Lunedì 4 Maggio 2020
LA PELLICOLA
Un film che parla di malati terminali, che trascorrono l'ultimo spicchio di vita in hospice, luoghi e strutture confortevoli dove attendere con serenità la morte: non è forse l'ideale che Al dio ignoto trovi spazio adesso per la distribuzione, anche se ormai l'unico modo per arrivare a un pubblico è l'offerta in streaming (il film è visibile sulla piattaforma Chili); però è anche vero che in questo tempo di Covid-19 e con l'apprensione di dover fare i conti con una realtà pericolosa, questo film porta a confrontarci con la morte in modo diretto e urgente, solitamente invece, come tabù impone, rimossa dai nostri pensieri.
OLMI E DINTORNI
Rodolfo Bisatti, regista padovano, oggi 60enne con diverse esperienze alle spalle, che ha gravitato nell'universo cinematografico di Ermanno Olmi, racconta una storia dolorosa di persone sulla soglia dell'addio alla vita e al tempo stesso quella di una mamma che ha perso per leucemia la propria giovane figlia e che adesso elabora il lutto assieme all'altro figlio Gabriel, dopo essere stata abbandonata anche dal marito. Spiega Bisatti: «Non è stato facile trovare i soldi per fare questo film. Era da tempo che volevo filmare l'esperienza degli hospice. Si pensi che nel 1999, a Brescia, su spinta di Olmi, sono stato il primo a entrare in una di queste attività sanitarie e filmare l'attesa della morte, che è vissuta in modo diverso, così lontano dalla medicina aggressiva ufficiale: qui il destino a non poter guarire è vissuto in modo più spirituale, senza l'ospedalizzazione traumatica. Ancora oggi non è facile attivare questo percorso alternativo, come avviene in altri Paesi, ma l'Italia, in questo campo, si dimostra una nazione arretrata, dove il diritto a morire in maniera dignitosa è negato in modo atroce».
TRA MERANO E TREVISO
Girato tra Merano e Treviso, in un autentico hospice a contatto anche con malati veri, Al dio ignoto conta sull'apporto attoriale di Paolo Bonacelli («Lo ricordavo in Salò di Pasolini, film e interpretazione che hanno lasciato in me un segno forte») e un comparto di attori ormai ricorrenti nel cinema di Bisatti, a cominciare da Laura Pellicciari, oltre all'esordio del giovane Francesco Cerutti, del quale il regista svela un particolare significativo: «Ho cercato a lungo un volto per quel personaggio, poi quando mi hanno raccontato la vera storia di questo ragazzo, che aveva perso la sorella anche nella realtà, ho capito che il ruolo era suo. E credo sia stata una scelta felice».
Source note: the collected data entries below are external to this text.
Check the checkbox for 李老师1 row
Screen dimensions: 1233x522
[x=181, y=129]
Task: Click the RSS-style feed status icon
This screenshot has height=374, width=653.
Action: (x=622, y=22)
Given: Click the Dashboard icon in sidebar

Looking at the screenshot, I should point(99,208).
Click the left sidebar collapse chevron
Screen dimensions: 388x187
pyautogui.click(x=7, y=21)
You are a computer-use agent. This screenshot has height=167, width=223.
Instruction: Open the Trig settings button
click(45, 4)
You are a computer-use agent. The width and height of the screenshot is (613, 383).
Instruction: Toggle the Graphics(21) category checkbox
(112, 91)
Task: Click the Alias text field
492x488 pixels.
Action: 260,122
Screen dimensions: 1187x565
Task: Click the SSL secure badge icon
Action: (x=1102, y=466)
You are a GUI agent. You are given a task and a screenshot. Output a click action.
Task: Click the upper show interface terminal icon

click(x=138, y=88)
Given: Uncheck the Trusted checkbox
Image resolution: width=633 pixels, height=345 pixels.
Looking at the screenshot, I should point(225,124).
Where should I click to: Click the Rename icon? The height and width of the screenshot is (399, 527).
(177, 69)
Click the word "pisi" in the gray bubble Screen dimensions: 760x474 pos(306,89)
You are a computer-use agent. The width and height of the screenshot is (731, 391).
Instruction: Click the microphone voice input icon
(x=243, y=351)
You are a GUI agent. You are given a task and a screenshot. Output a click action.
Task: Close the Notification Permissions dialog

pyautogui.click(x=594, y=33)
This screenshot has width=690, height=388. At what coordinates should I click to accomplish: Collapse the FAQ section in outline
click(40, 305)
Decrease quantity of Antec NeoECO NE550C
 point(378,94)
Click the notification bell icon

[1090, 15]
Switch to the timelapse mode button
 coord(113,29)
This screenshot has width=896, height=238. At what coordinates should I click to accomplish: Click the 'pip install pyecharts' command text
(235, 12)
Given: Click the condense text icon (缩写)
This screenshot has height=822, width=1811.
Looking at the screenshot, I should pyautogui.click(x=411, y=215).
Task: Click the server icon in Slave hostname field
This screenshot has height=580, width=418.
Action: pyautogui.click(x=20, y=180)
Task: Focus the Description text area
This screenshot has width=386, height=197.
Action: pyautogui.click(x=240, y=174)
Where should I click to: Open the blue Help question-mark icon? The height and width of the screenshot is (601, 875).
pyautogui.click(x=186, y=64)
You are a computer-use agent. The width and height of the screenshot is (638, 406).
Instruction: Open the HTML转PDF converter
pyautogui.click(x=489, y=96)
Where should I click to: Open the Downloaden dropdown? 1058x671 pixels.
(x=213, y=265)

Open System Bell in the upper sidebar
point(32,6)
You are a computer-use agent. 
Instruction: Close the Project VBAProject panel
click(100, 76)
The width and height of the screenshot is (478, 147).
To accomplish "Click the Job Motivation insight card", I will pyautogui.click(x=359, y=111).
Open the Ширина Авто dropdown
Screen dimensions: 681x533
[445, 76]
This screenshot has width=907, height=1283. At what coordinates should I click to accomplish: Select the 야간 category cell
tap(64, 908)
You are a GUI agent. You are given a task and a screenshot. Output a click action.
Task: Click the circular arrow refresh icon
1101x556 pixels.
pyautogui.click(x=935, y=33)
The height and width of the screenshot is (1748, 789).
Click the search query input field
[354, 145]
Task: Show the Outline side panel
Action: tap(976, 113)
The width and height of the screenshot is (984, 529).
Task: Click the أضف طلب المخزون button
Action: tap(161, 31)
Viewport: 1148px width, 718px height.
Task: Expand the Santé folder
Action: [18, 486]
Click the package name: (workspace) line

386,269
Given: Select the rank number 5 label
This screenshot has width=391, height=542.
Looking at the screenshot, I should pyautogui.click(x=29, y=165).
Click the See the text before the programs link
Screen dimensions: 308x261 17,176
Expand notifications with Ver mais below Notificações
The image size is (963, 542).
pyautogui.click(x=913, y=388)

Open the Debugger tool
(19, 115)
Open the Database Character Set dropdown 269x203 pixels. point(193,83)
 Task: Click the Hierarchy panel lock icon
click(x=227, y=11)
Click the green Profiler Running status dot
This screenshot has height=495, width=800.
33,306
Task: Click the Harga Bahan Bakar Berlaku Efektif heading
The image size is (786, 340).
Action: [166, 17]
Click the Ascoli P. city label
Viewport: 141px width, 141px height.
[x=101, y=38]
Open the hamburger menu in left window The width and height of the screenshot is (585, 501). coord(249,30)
Un film che mira a una rappresentazione diretta della realtà, in modo documentaristico, nonostante l'apporto di una sceneggiatura importante: «Sì, ho cercato di mescolare la forma espressiva degli attori professionisti con una spontaneità che emergesse nei piccoli gesti quotidiani dell'habitat sanitario, con uno sguardo neorealista rosselliniano. Credo che la dolorosa esperienza che stiamo vivendo con il coronavirus porti un'attualizzazione molto forte al mio film, in un Paese dove la svendita della sanità pubblica ha portato ai risultati che abbiamo visto. In questo senso il mio è anche un film politico, ma non in modo radicale, bensì più votato a una visione esistenzialista del dolore e della morte, in un senso quasi sacrale».